Here are some tips for holding your wedding on a budget.
Set a Budget to Begin With
This might seem an obvious point, but so many couples fail to start at the very beginning: work out what your maximum spend can be. Before you book anywhere or buy a single thing for your big day, figure out how much money is in your wedding fund. This will ensure that you don't have a mountain of debt to come home to from your honeymoon.
If you can possibly avoid it, don't borrow money for the wedding. Credit cards or loans will start married life with unwanted debt. If you absolutely must take credit for your wedding, it should be well planned and controlled. A good rule is to never borrow more money than you can afford to pay back within one year.
Once you know exactly how much money you have to spend - whether in cash or planned borrowing - you can start to plan your big day. Do not forget this important step.
Cut the Venue Costs
The venue is usually the biggest expense of any wedding. If you can make savings here then you will be on your way to a wedding on a budget.
If you can bag a free venue, this would be a huge help. Perhaps you know someone with a large yard you can use, or an empty barn. Or how about using a public park for your reception and holding a large picnic for friends and family?
If you can't get a free venue, then perhaps you could pick an unusual date for your wedding.

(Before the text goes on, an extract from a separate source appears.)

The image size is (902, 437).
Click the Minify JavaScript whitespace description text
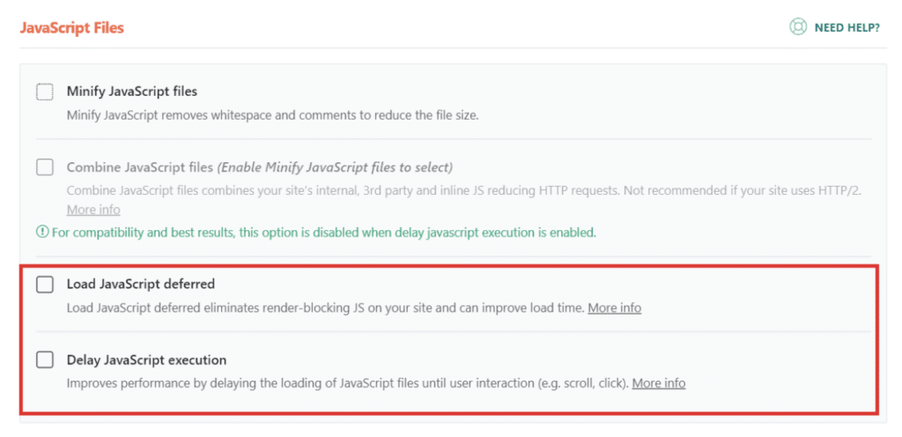coord(273,115)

Having your wedding on a Friday or a Sunday could save you a large percentage on the venue costs. Equally, how about a winter wedding? Although winter weddings are becoming more popular, there tend to be fewer bookings leaving you more space to negotiate on price.
When it comes to buying your dress, don't be shy - visit bridal departments and salons and inquire about upcoming sales and designer trunk shows. Smaller boutiques may also be willing to bargain.

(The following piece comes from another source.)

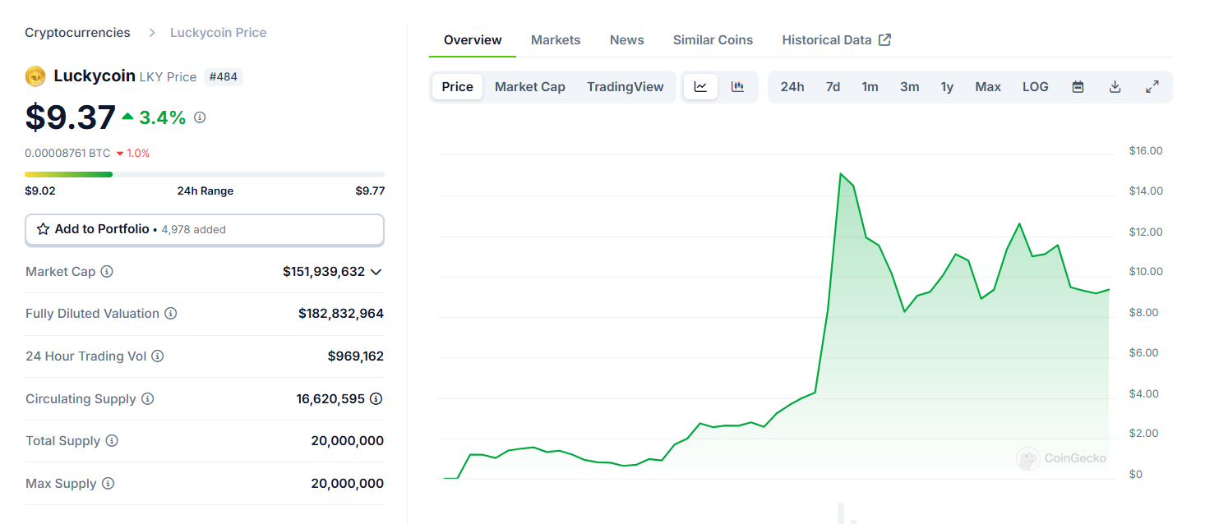This screenshot has width=1205, height=524.
Task: Star Luckycoin in Add to Portfolio
Action: point(42,229)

If you really want to make savings, consider buying your dress from overseas. For example, China has a roaring dressmaking industry that you can access via eBay. Quality and reliability will vary between sellers, so do your research, ask questions and request samples before buying – but you could buy a made to measure dress for around $200.
Many couples only consider gifts at the last moment, but this can help you with your wedding and related costs. Nowadays, many people already live together when they get married, and thus do not need the toasters, silverware and other home items that were historically given.
Therefore, don't be afraid to ask for cash on your wedding day. There are many ways you can do this. Envelopes on the day, money into a special bank account, even a 'honeymoon' fund.
You could also ask friends to offer their skills to you as their wedding gift. This will make your wedding day all the more personal and memorable, and will seriously cut costs.
Do you have a friend who could make your wedding cake? Someone who is handy with a camera who could take your wedding photographs? A friend who can craft the wedding favors or place-settings? Do you have a friend who is a DJ? Could a beautician friend do the hair and make up?
All of these things will avoid the price trebling effects of getting married, and your nearest and dearest will be delighted they can help you on your special day.
Aim Low on the Guest List
Last, but by no means least, it's very easy to over invite people, so think very carefully about the guest list. The numbers will soon add up, and if you are having a sit down meal, this will send the price up and up. Stick to close friends and family, and do not feel obliged to invite plus-ones or distant relatives. Consider whether you would happily buy them a meal and drinks on any other day of the year. If the answer is no, perhaps they don't need an invitation!
The Bottom Line
Don't ever forget the purpose of your wedding day: to get married. If you spend $5,000, you will be just as married as the couple who have spent $30,000.